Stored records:
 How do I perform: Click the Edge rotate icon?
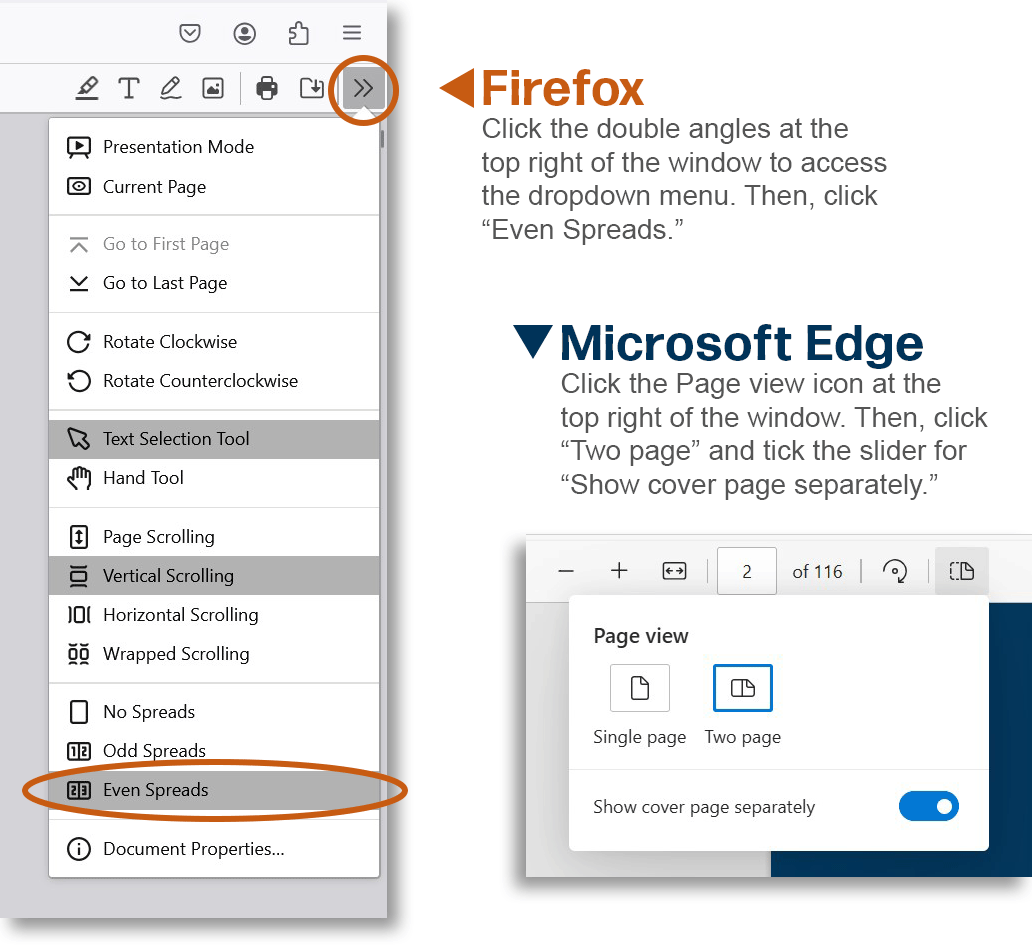pos(895,571)
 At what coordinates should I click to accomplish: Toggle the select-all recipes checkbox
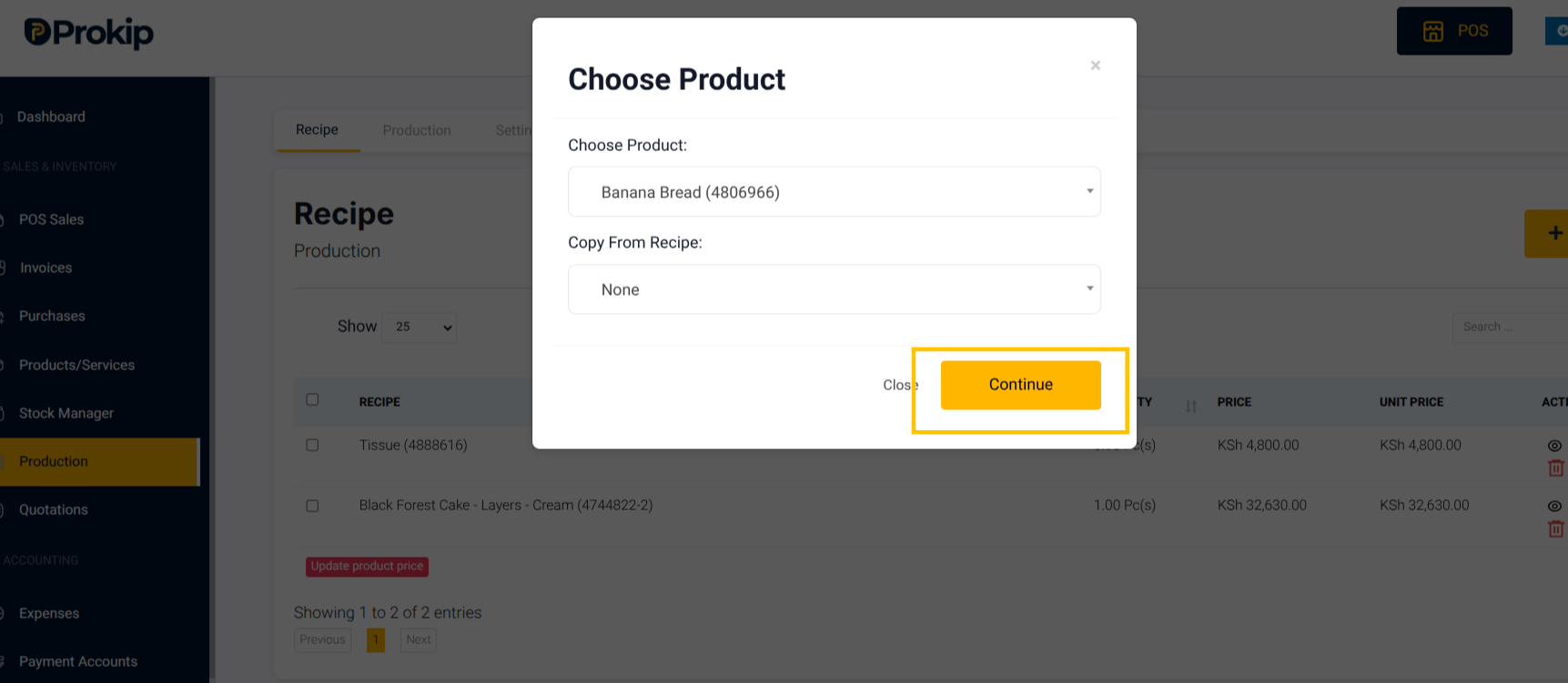(312, 399)
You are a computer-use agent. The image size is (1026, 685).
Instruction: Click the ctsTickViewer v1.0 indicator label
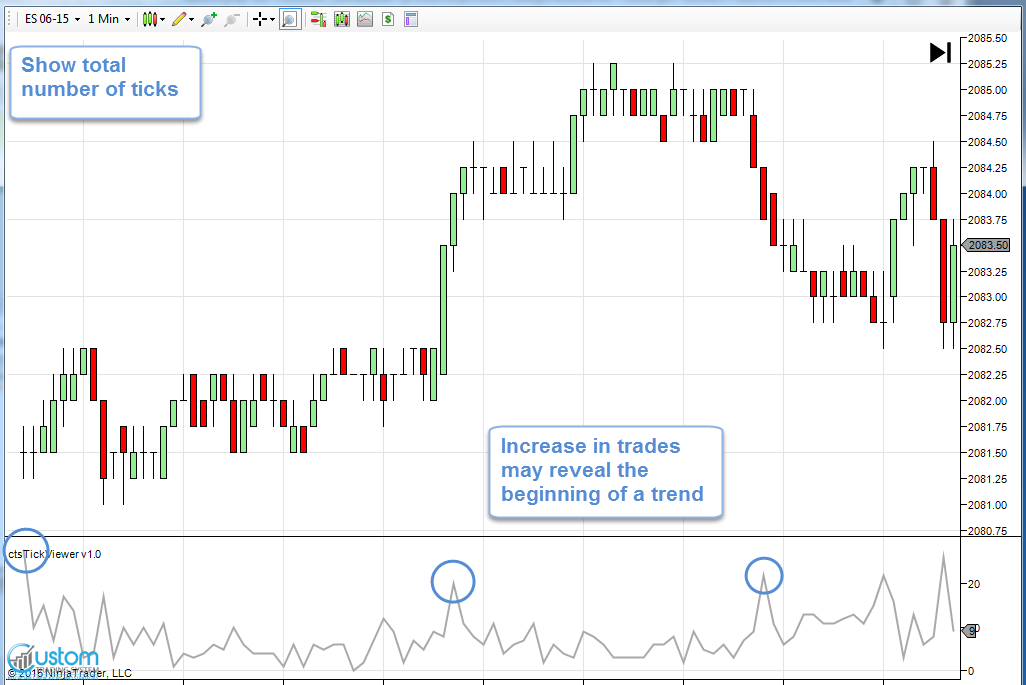point(54,554)
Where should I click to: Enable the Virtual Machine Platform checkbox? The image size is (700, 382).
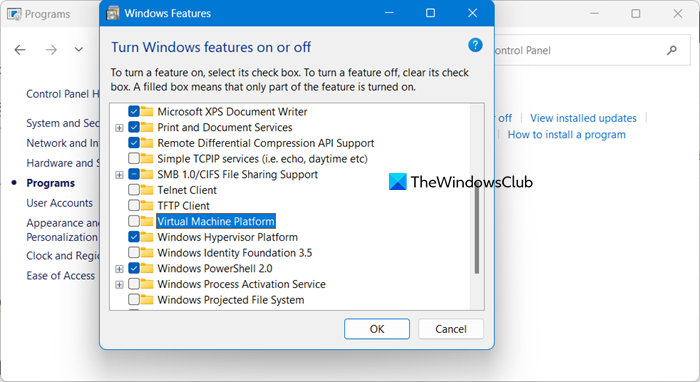pyautogui.click(x=133, y=221)
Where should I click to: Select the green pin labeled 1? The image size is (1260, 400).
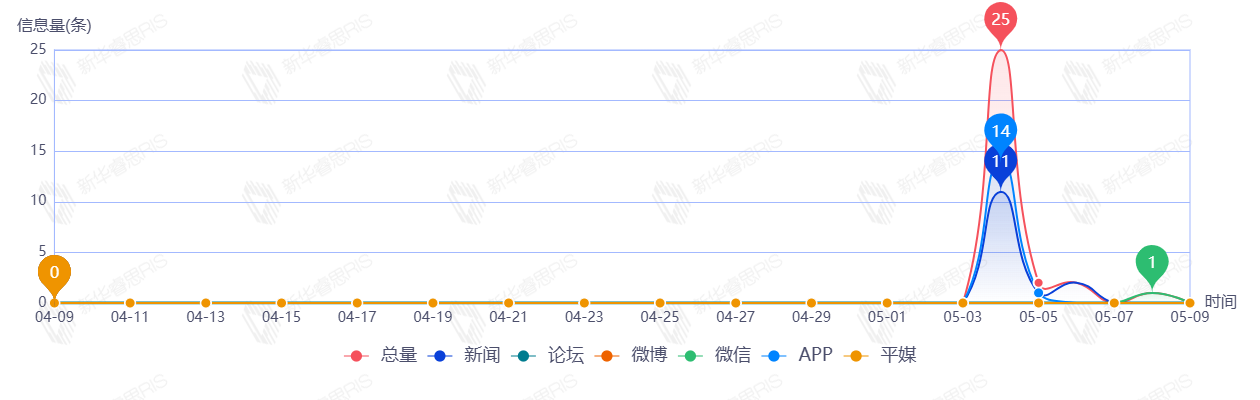tap(1152, 263)
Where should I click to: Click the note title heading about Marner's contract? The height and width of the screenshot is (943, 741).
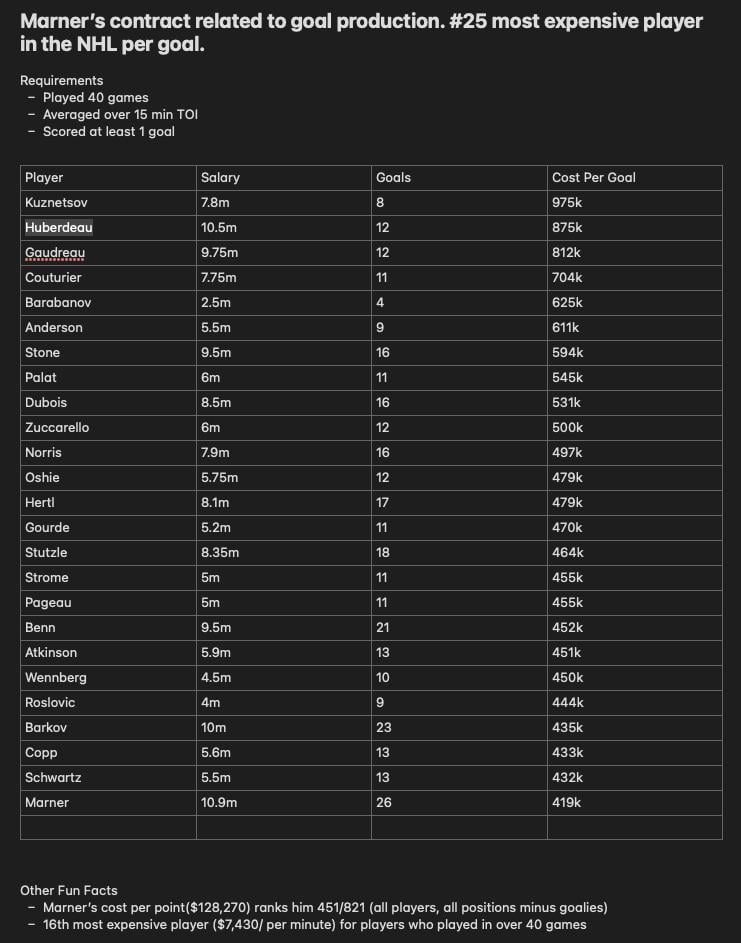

[GOAL]: Write out every line above word for word, and please leave the pictures out.

[COMPLETE RESPONSE]:
 How do I perform: Click the Edge rotate icon?
pos(895,571)
 At what coordinates should I click to accomplish: Toggle the select-all recipes checkbox
(312, 399)
You are a computer-use agent. The image size is (1026, 685).
Instruction: Click the ctsTickViewer v1.0 indicator label
point(54,554)
Where should I click to: Enable the Virtual Machine Platform checkbox? The image size is (700, 382).
pyautogui.click(x=133, y=221)
Where should I click to: Select the green pin labeled 1? The image size is (1260, 400).
tap(1152, 263)
Where should I click to: Click the note title heading about Marner's contract? The height and width of the screenshot is (943, 741).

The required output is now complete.